* start *

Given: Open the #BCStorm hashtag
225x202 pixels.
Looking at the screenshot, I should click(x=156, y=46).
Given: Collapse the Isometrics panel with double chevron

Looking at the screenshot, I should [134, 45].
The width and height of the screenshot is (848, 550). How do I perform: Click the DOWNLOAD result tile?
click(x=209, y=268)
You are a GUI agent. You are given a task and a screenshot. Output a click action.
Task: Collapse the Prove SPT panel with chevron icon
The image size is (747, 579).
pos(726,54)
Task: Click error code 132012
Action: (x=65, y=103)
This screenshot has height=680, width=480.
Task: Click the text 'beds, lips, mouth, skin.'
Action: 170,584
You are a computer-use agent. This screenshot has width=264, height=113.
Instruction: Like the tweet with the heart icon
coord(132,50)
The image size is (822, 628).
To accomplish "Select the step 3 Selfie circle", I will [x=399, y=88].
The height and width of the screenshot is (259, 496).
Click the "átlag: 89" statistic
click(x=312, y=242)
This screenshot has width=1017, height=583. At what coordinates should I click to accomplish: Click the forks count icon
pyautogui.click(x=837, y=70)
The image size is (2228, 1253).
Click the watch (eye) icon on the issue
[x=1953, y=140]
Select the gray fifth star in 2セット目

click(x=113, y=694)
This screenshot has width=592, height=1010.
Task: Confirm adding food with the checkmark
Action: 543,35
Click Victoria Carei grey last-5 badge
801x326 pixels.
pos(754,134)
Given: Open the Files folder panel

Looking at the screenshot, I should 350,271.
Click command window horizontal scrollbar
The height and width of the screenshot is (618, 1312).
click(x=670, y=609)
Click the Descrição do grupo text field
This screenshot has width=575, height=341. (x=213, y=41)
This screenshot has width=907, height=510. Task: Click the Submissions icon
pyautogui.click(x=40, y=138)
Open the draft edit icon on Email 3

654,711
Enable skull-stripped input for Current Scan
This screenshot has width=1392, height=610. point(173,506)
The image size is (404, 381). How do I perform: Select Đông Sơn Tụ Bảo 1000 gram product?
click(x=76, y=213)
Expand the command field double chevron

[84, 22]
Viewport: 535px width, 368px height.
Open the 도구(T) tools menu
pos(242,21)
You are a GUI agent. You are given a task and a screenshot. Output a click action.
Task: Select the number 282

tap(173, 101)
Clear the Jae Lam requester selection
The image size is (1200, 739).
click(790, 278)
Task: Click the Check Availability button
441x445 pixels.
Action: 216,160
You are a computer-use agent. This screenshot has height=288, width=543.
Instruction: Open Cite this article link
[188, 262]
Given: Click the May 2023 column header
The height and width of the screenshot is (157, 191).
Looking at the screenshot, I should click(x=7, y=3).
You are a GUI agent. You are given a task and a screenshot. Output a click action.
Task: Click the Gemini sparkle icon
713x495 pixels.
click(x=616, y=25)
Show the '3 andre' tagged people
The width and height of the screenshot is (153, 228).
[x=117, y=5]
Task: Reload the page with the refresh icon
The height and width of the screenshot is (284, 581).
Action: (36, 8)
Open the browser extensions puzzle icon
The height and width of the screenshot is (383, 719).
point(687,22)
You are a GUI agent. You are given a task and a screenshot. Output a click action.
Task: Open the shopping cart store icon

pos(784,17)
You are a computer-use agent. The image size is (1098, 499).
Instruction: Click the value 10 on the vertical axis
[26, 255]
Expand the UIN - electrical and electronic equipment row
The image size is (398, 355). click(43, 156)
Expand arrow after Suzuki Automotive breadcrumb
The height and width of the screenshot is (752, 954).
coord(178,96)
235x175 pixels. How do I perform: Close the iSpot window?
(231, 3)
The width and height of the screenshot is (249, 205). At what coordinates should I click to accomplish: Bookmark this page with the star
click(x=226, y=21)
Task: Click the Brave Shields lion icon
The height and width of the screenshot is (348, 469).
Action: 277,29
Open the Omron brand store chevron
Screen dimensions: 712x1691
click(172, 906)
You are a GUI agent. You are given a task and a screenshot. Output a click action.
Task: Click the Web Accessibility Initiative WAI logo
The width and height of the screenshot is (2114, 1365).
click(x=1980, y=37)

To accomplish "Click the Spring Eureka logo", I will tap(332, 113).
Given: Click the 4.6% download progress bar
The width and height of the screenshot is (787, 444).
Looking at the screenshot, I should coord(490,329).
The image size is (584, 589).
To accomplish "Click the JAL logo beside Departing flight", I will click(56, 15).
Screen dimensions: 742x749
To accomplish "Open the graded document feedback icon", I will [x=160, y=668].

* end *

Can you extract every line of the listing above and reproduce each one word for word?

Given: Open the #BCStorm hashtag
225x202 pixels.
Looking at the screenshot, I should click(x=156, y=46).
Given: Collapse the Isometrics panel with double chevron

Looking at the screenshot, I should [134, 45].
The width and height of the screenshot is (848, 550). How do I perform: Click the DOWNLOAD result tile?
click(x=209, y=268)
You are a GUI agent. You are given a task and a screenshot. Output a click action.
Task: Collapse the Prove SPT panel with chevron icon
The image size is (747, 579).
pos(726,54)
Task: Click error code 132012
Action: (x=65, y=103)
This screenshot has height=680, width=480.
Task: Click the text 'beds, lips, mouth, skin.'
Action: 170,584
You are a computer-use agent. This screenshot has width=264, height=113.
Instruction: Like the tweet with the heart icon
coord(132,50)
The image size is (822, 628).
To accomplish "Select the step 3 Selfie circle", I will [x=399, y=88].
The height and width of the screenshot is (259, 496).
Click the "átlag: 89" statistic
click(x=312, y=242)
This screenshot has width=1017, height=583. At what coordinates should I click to accomplish: Click the forks count icon
pyautogui.click(x=837, y=70)
The image size is (2228, 1253).
Click the watch (eye) icon on the issue
[x=1953, y=140]
Select the gray fifth star in 2セット目

click(x=113, y=694)
This screenshot has width=592, height=1010.
Task: Confirm adding food with the checkmark
Action: 543,35
Click Victoria Carei grey last-5 badge
801x326 pixels.
pos(754,134)
Given: Open the Files folder panel

Looking at the screenshot, I should 350,271.
Click command window horizontal scrollbar
The height and width of the screenshot is (618, 1312).
click(x=670, y=609)
Click the Descrição do grupo text field
This screenshot has width=575, height=341. (x=213, y=41)
This screenshot has width=907, height=510. Task: Click the Submissions icon
pyautogui.click(x=40, y=138)
Open the draft edit icon on Email 3

654,711
Enable skull-stripped input for Current Scan
This screenshot has width=1392, height=610. point(173,506)
The image size is (404, 381). How do I perform: Select Đông Sơn Tụ Bảo 1000 gram product?
click(x=76, y=213)
Expand the command field double chevron

[84, 22]
Viewport: 535px width, 368px height.
Open the 도구(T) tools menu
pos(242,21)
You are a GUI agent. You are given a task and a screenshot. Output a click action.
Task: Select the number 282

tap(173, 101)
Clear the Jae Lam requester selection
The image size is (1200, 739).
click(790, 278)
Task: Click the Check Availability button
441x445 pixels.
Action: 216,160
You are a computer-use agent. This screenshot has height=288, width=543.
Instruction: Open Cite this article link
[188, 262]
Given: Click the May 2023 column header
The height and width of the screenshot is (157, 191).
Looking at the screenshot, I should click(x=7, y=3).
You are a GUI agent. You are given a task and a screenshot. Output a click action.
Task: Click the Gemini sparkle icon
713x495 pixels.
click(x=616, y=25)
Show the '3 andre' tagged people
The width and height of the screenshot is (153, 228).
[x=117, y=5]
Task: Reload the page with the refresh icon
The height and width of the screenshot is (284, 581).
Action: (36, 8)
Open the browser extensions puzzle icon
The height and width of the screenshot is (383, 719).
point(687,22)
You are a GUI agent. You are given a task and a screenshot. Output a click action.
Task: Open the shopping cart store icon

pos(784,17)
You are a computer-use agent. The image size is (1098, 499).
Instruction: Click the value 10 on the vertical axis
[26, 255]
Expand the UIN - electrical and electronic equipment row
The image size is (398, 355). click(43, 156)
Expand arrow after Suzuki Automotive breadcrumb
The height and width of the screenshot is (752, 954).
coord(178,96)
235x175 pixels. How do I perform: Close the iSpot window?
(231, 3)
The width and height of the screenshot is (249, 205). At what coordinates should I click to accomplish: Bookmark this page with the star
click(x=226, y=21)
Task: Click the Brave Shields lion icon
The height and width of the screenshot is (348, 469).
Action: 277,29
Open the Omron brand store chevron
Screen dimensions: 712x1691
click(172, 906)
You are a GUI agent. You are given a task and a screenshot. Output a click action.
Task: Click the Web Accessibility Initiative WAI logo
The width and height of the screenshot is (2114, 1365).
click(x=1980, y=37)

To accomplish "Click the Spring Eureka logo", I will tap(332, 113).
Given: Click the 4.6% download progress bar
The width and height of the screenshot is (787, 444).
Looking at the screenshot, I should coord(490,329).
The image size is (584, 589).
To accomplish "Click the JAL logo beside Departing flight", I will click(56, 15).
Screen dimensions: 742x749
To accomplish "Open the graded document feedback icon", I will [x=160, y=668].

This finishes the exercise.